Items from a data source
########################################
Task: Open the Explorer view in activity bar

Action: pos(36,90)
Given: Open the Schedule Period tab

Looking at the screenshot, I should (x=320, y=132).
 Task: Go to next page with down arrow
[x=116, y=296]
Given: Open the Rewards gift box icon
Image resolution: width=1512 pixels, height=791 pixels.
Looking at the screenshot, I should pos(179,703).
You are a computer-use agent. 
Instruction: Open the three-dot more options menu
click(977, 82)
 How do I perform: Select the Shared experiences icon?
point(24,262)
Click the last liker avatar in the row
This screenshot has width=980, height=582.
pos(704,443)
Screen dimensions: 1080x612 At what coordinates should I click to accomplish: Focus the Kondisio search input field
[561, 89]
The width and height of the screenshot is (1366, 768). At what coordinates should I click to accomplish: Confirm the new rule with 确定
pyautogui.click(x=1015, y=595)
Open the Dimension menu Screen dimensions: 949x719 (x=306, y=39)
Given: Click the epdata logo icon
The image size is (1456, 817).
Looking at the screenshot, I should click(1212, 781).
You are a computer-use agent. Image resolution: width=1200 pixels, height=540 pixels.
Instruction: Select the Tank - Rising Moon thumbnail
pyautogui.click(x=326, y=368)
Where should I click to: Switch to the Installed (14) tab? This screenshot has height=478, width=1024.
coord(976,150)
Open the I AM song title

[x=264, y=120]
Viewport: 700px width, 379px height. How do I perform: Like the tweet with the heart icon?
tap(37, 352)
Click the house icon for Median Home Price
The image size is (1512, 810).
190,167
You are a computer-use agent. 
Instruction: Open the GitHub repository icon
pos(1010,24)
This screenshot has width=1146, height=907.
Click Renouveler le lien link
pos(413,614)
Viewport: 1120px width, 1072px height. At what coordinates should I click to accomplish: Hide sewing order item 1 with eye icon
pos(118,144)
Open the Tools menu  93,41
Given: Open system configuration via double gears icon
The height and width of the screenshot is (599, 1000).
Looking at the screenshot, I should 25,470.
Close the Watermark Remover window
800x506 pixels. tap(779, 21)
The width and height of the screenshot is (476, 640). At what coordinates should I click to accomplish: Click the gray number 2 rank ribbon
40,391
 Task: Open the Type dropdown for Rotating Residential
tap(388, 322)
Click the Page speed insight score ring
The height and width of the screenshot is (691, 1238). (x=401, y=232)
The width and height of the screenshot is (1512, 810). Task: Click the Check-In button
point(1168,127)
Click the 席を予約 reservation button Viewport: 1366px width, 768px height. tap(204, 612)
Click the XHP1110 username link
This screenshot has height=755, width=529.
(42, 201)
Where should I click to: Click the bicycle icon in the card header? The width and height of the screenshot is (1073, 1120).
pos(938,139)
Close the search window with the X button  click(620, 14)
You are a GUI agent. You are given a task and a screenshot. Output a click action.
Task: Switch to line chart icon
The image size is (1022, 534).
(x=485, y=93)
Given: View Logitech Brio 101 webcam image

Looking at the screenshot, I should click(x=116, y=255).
########################################
Word for word, set down the lines from the beginning of the records through the line that holds "Given: Open system". Leave out the rest.

# Task solution
Task: Open the Explorer view in activity bar

Action: pos(36,90)
Given: Open the Schedule Period tab

Looking at the screenshot, I should (x=320, y=132).
 Task: Go to next page with down arrow
[x=116, y=296]
Given: Open the Rewards gift box icon
Image resolution: width=1512 pixels, height=791 pixels.
Looking at the screenshot, I should pos(179,703).
You are a computer-use agent. 
Instruction: Open the three-dot more options menu
click(977, 82)
 How do I perform: Select the Shared experiences icon?
point(24,262)
Click the last liker avatar in the row
This screenshot has width=980, height=582.
pos(704,443)
Screen dimensions: 1080x612 At what coordinates should I click to accomplish: Focus the Kondisio search input field
[561, 89]
The width and height of the screenshot is (1366, 768). At what coordinates should I click to accomplish: Confirm the new rule with 确定
pyautogui.click(x=1015, y=595)
Open the Dimension menu Screen dimensions: 949x719 (x=306, y=39)
Given: Click the epdata logo icon
The image size is (1456, 817).
Looking at the screenshot, I should click(1212, 781).
You are a computer-use agent. Image resolution: width=1200 pixels, height=540 pixels.
Instruction: Select the Tank - Rising Moon thumbnail
pyautogui.click(x=326, y=368)
Where should I click to: Switch to the Installed (14) tab? This screenshot has height=478, width=1024.
coord(976,150)
Open the I AM song title

[x=264, y=120]
Viewport: 700px width, 379px height. How do I perform: Like the tweet with the heart icon?
tap(37, 352)
Click the house icon for Median Home Price
The image size is (1512, 810).
190,167
You are a computer-use agent. 
Instruction: Open the GitHub repository icon
pos(1010,24)
This screenshot has width=1146, height=907.
Click Renouveler le lien link
pos(413,614)
Viewport: 1120px width, 1072px height. At what coordinates should I click to accomplish: Hide sewing order item 1 with eye icon
pos(118,144)
Open the Tools menu  93,41
Given: Open system configuration via double gears icon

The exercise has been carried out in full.